8. As women, we are always trying to be sympathetic: STOP! It may get you raped or killed. Ted Bundy, the serial killer, was a good-looking, well-educated man, who ALWAYS played on the sympathies of unsuspecting women. He walked with a cane, or a limp, and often asked 'for help' into his vehicle or with his vehicle, which is when he abducted his next victim.

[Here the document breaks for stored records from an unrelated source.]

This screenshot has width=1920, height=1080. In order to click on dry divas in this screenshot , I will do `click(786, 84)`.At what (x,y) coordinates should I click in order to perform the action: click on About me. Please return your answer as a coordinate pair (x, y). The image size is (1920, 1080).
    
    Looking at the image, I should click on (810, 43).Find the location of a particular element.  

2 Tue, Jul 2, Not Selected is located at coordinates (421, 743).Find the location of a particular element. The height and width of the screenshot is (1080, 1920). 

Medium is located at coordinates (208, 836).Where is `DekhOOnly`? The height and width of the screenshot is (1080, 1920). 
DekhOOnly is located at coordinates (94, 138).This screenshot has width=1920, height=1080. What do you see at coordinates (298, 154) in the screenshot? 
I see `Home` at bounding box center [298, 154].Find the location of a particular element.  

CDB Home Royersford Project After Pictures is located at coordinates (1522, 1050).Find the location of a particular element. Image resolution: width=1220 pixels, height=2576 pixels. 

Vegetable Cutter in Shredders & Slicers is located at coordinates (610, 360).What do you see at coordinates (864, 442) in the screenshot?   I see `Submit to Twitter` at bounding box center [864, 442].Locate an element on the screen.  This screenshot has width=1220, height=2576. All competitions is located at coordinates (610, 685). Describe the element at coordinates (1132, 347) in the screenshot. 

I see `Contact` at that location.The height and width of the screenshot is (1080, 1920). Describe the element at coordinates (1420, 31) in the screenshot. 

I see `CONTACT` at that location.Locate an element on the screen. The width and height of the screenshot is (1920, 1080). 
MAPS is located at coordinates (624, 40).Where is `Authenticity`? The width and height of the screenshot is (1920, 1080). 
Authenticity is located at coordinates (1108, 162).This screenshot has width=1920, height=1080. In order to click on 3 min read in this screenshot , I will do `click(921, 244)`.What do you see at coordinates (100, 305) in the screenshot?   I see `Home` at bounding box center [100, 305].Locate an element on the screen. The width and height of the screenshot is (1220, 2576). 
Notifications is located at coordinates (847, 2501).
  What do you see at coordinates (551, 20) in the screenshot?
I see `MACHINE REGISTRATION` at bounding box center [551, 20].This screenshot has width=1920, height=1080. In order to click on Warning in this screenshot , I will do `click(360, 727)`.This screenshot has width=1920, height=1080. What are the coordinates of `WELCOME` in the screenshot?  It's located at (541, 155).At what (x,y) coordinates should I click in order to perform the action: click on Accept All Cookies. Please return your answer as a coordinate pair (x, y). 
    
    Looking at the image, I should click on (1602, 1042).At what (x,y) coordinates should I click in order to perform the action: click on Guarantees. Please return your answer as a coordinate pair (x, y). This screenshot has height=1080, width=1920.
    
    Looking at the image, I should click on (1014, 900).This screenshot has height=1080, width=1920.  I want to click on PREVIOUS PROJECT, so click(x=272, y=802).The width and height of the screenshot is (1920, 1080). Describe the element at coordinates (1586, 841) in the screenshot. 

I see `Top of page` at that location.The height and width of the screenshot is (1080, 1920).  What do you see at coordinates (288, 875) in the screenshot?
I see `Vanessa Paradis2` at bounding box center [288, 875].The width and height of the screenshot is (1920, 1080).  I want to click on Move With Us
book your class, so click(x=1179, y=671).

9. Another Safety Point: Someone just told me that her friend heard a crying baby on her porch the night before last, and she called the police because it was late and she thought it was weird. The police told her 'Whatever you do, DO NOT open the door.'

The lady then said that it sounded like the baby had crawled near a window, and she was worried that it would crawl to the street and get run over. The policeman said, 'We already have a unit on the way, whatever you do, DO NOT open the door.' He told her that they think a serial killer has a baby's cry recorded! ! and uses it to coax women out of their homes thinking that someone dropped off a baby. He said they have not verified it, but have had several calls by women saying that they hear baby's cries outside their doors when they're home alone at night.

Please pass this on and DO NOT open the door for a crying baby This should be taken seriously because the Crying Baby theory was mentioned on America's Most Wanted when they profiled the serial killer in Louisiana.

I'd like you to forward this to all the women you know. It may save a life. A ! ! candle is not dimmed by lighting another candle. I was going to send this to the ladies only, but guys, if you love your mothers, wives, sisters, daughters, etc., you may want to pass it onto them, as well.
__________________
http://www.mtssa.org/


----------



## john doe. (Aug 26, 2006)

Excellant post! I'm sending this to all I can. Thanks!


----------



## benzuncle (Aug 29, 2007)

Thanks so much for sharing that. I've told my wife for years about the parking lots being what I figured is the most vulnerable spot for anyone for all the reasons you shared with us. I copied and pasted this article in a column format and am sending it out.


----------



## SuckLead (Jul 4, 2006)

This is a great list. I was surprised a few weeks ago to hear it on the radio. The morning show guys got a copy of the list and read it on the air with their own thoughts included. With the line added later, "Everyone should own and know how to use a gun." It always amazes me when this stuff is said by anyone in the media.


----------



## Mike Barham (Mar 30, 2006)

http://www.snopes.com/crime/prevent/rape.asp


----------



## RightTurnClyde (Oct 24, 2007)

Mike Barham said:


> http://www.snopes.com/crime/prevent/rape.asp


Nice work, Mike.

I agree whole-heartedly that simply being aware of your surroundings and the people in them is priority #1. Put away the cell phone and the iPod and keep your eyes/ears peeled as you walk with purpose toward your destination. IMO, it's better to look a little paranoid to perfectly innocent strangers than to end up robbed/raped/murdered by the not so innocent ones.


----------